Although PET and CT both offered concordance with histologic measurements of non-small-cell lung cancer (NSCLC), CT is often accurate for staging primary T1 and T2 NSCLC, according to a study published in this month's American Journal of Roentgenology.

The advent of IMRT (intensity-modulated radiation therapy) for NSCLC has strengthened the imperative for accurate staging of the primary NSCLC tumor. However, “radiotherapy planning with CT is inaccurate, definition of tumor volume being the main source of error,” explained Davina Pawaroo, MD, of the department of radiology at Norfolk and Norwich University Hospital in England. PET/CT provides improved staging of NSCLC and of the primary tumor, offered Pawaroo.

Pawaroo and colleagues designed a retrospective study to compare the maximum measurement of T1 and T2 primary NSCLC on CT and PET images to determine which modality best correlated with the reference standard--histologic measurements.

The study focused on the analysis of PET/CT image sets acquired between 2005 and 2007 and histologic measurements for 59 NSCLC patients.
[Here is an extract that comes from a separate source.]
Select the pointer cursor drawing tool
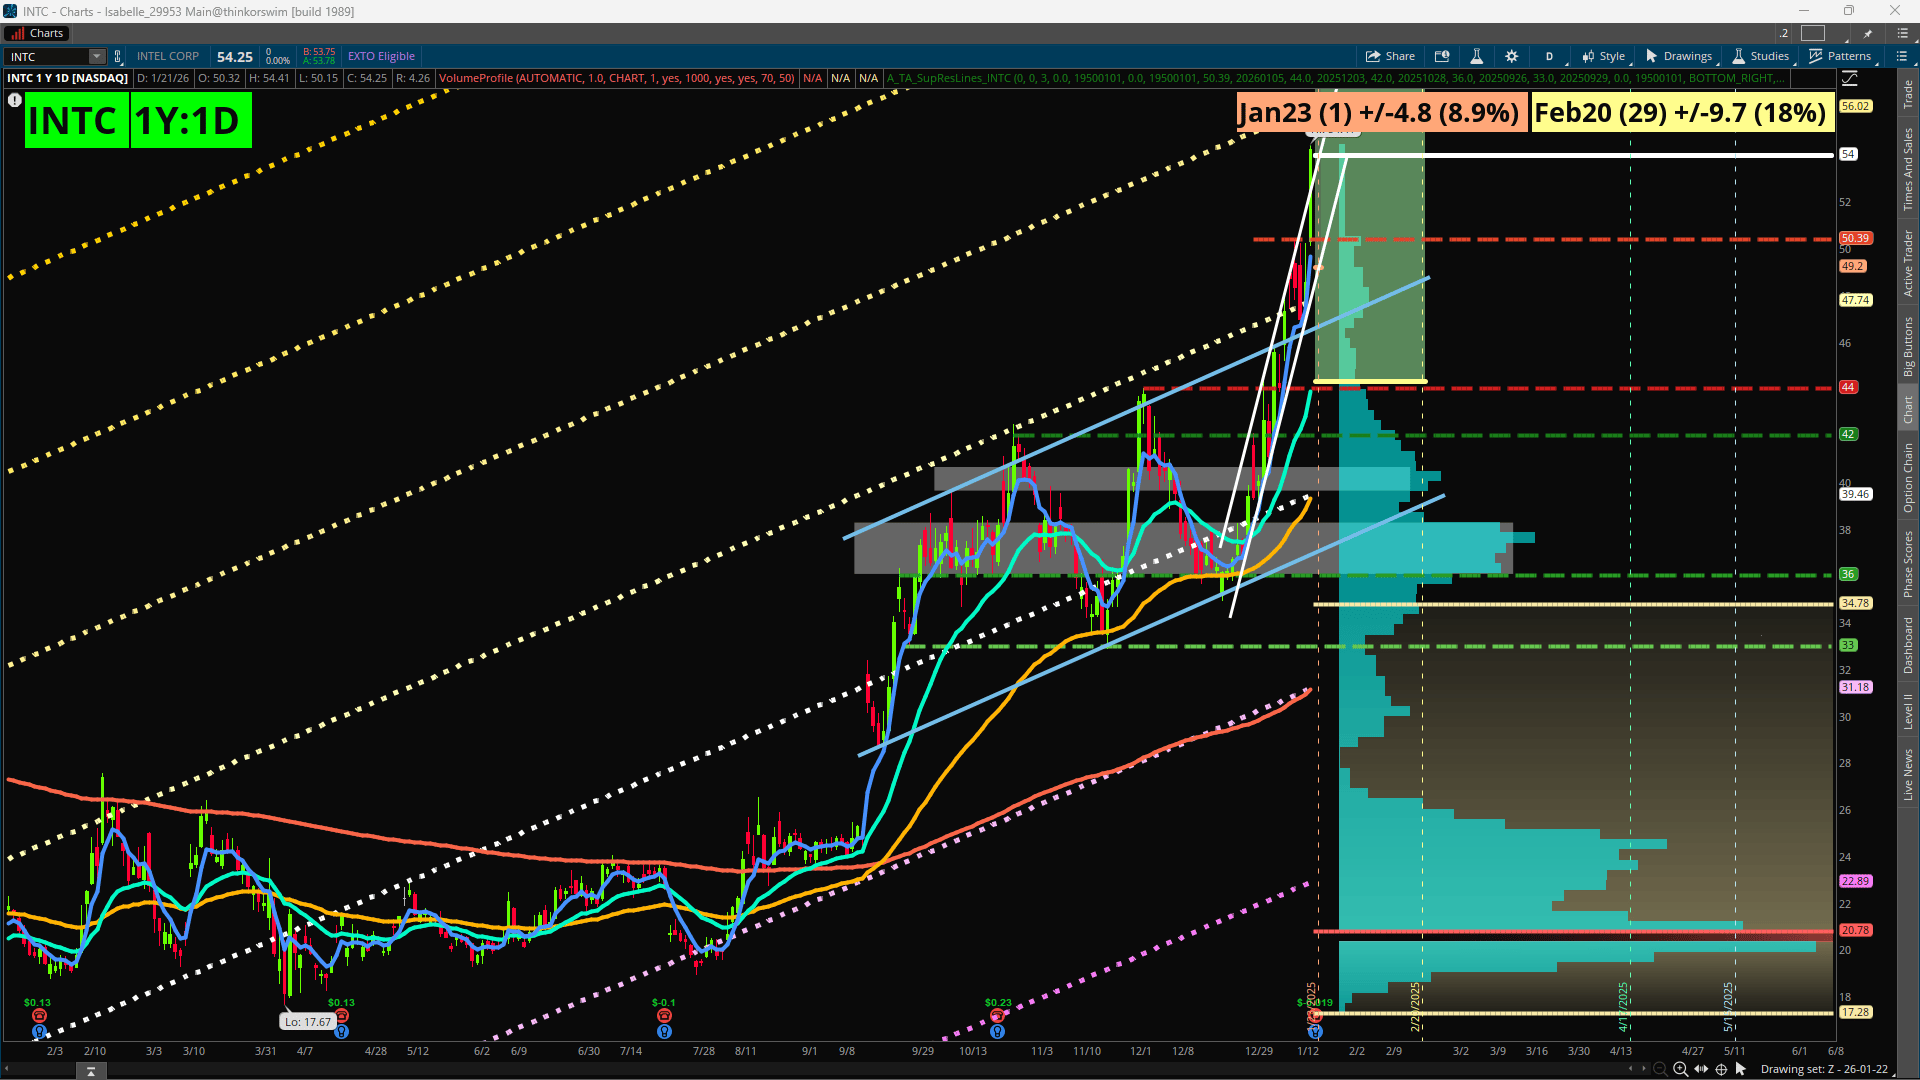Viewport: 1920px width, 1080px height. 1741,1069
A single radiologist measured the dimensions of the tumor in the maximal plane and also measured the tumor on unenhanced CT images with soft tissue and lung windows. A second radiologist reviewed the measurements.
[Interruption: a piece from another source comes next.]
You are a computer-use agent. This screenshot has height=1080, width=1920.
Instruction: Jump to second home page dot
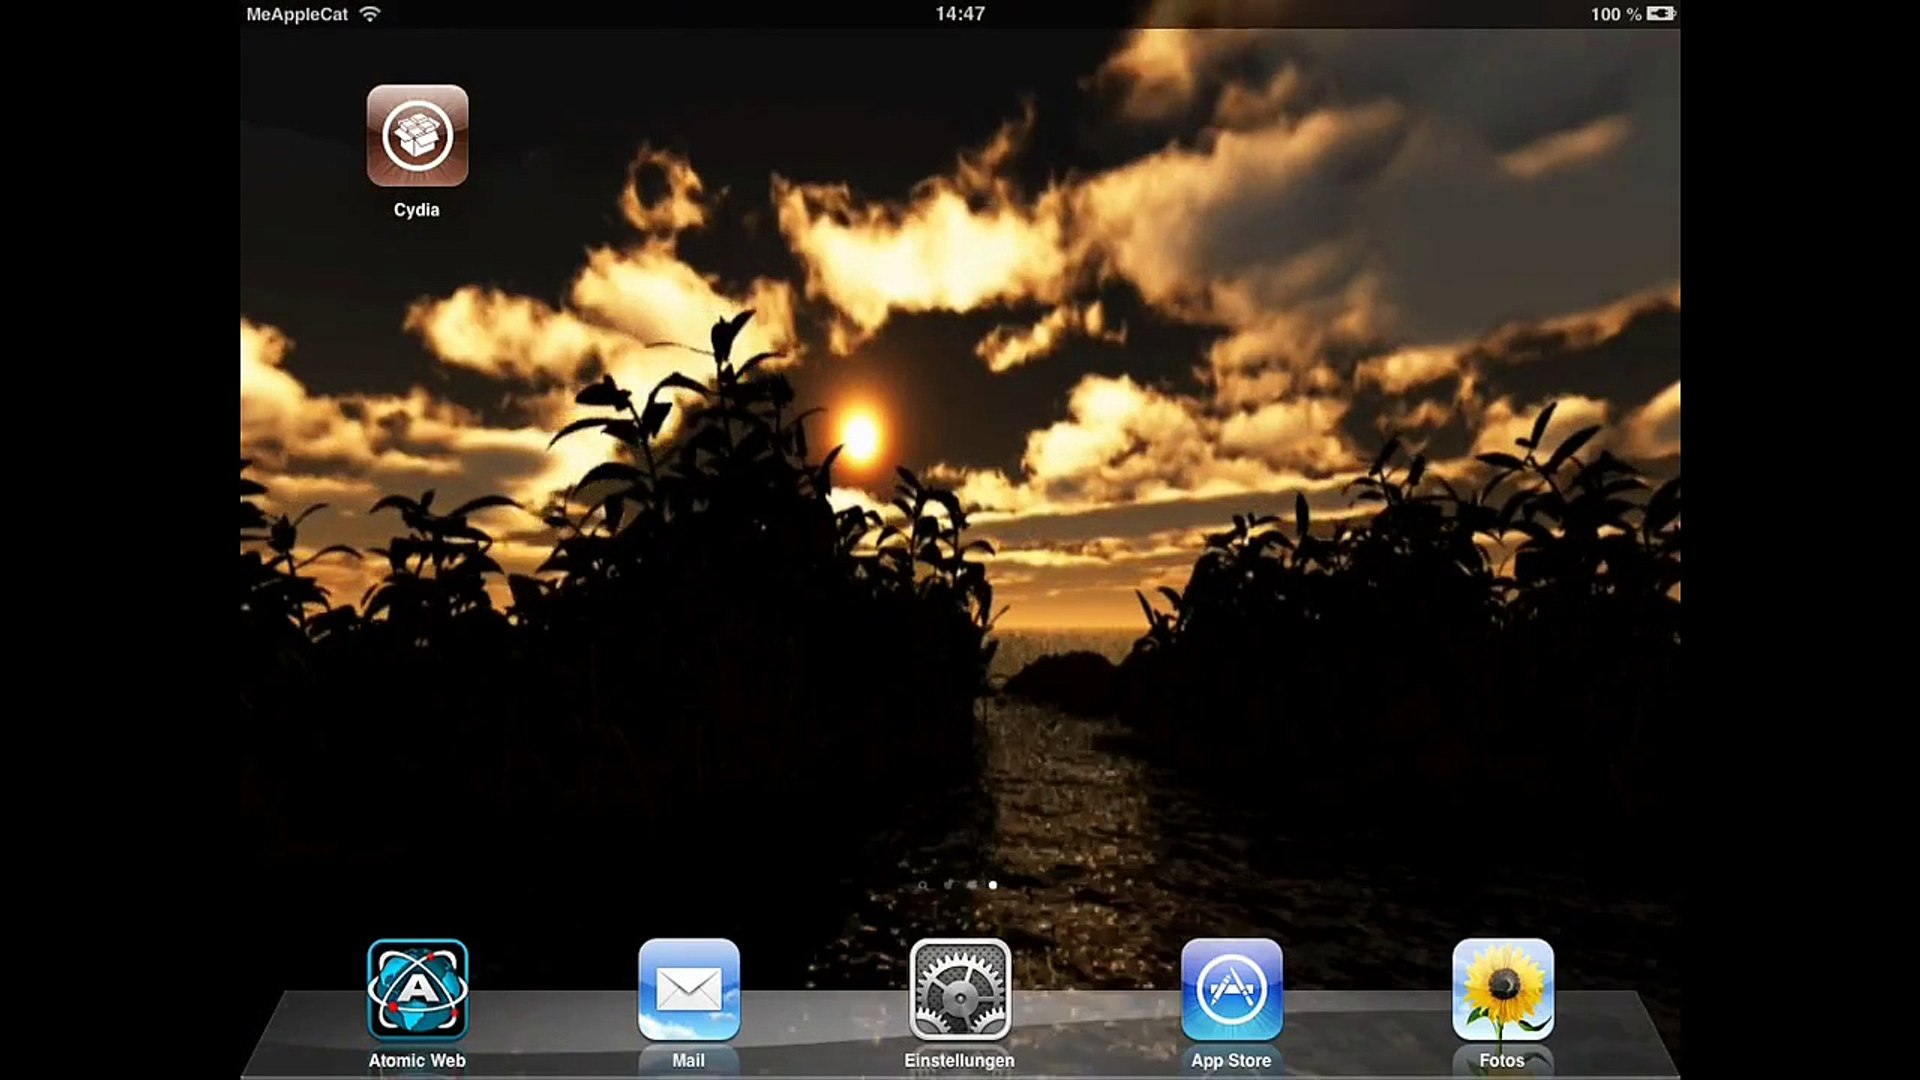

The analysis revealed the highest correlation between CT with soft tissue windows and CT with lung windows with all variables showing significant positive correlation with the maximum measurement of the histologic specimen. Although soft-tissue windows showed the most concordance with histologic measurements, the maximum measure on PET datasets had a smaller standard deviation, indicating less variation in measurements.

Several tumors did not follow the general pattern of others. Three tumors containing an adenocarcinoma with a bronchoalveolar growth pattern had maximum PET measurements less than the histologic measurements because part of the tumor had an SUV less than 2.5. The authors suggested that employing PET for measurements of tumors of this histologic type could lead to underestimations. In addition, “two tumors with an SUV less than 2.5 were unmeasurable with PET,” wrote Pawaroo.

However, the authors did acknowledge that PET or CT alone provides sufficient accuracy for measuring most primary lung tumors.

The researchers outlined several challenges with PET imaging: wide variability in maximum SUV of primary NSCLC tumors, the lack of a standard for placing contours around the tumor on PET scans and poor delineation between gross tumor volume and single maximum SUV.

Five patients with consolidation or collapse surrounding the tumor had CT measurements greater than in the histologic specimen, “indicating that CT is less accurate in these specimens.” In such cases or those with possible invasion of the mediastinum, the authors indicated PET may be useful for delineating the primary tumor volume.

Pawaroo and colleagues noted that the use of pathologic specimens was a shortcoming of the study because the formaldehyde used to preserve the specimens causes shrinkage. Also, the researchers did not have data about the original plane in which the specimen was measured and suggested a prospective study in which specimens are measured in a stated plane after resection.

A second area for additional research is an investigation of whether measurements would differ depending on the presence of the tumor in the upper or lower lobe of the lung, offered the researchers.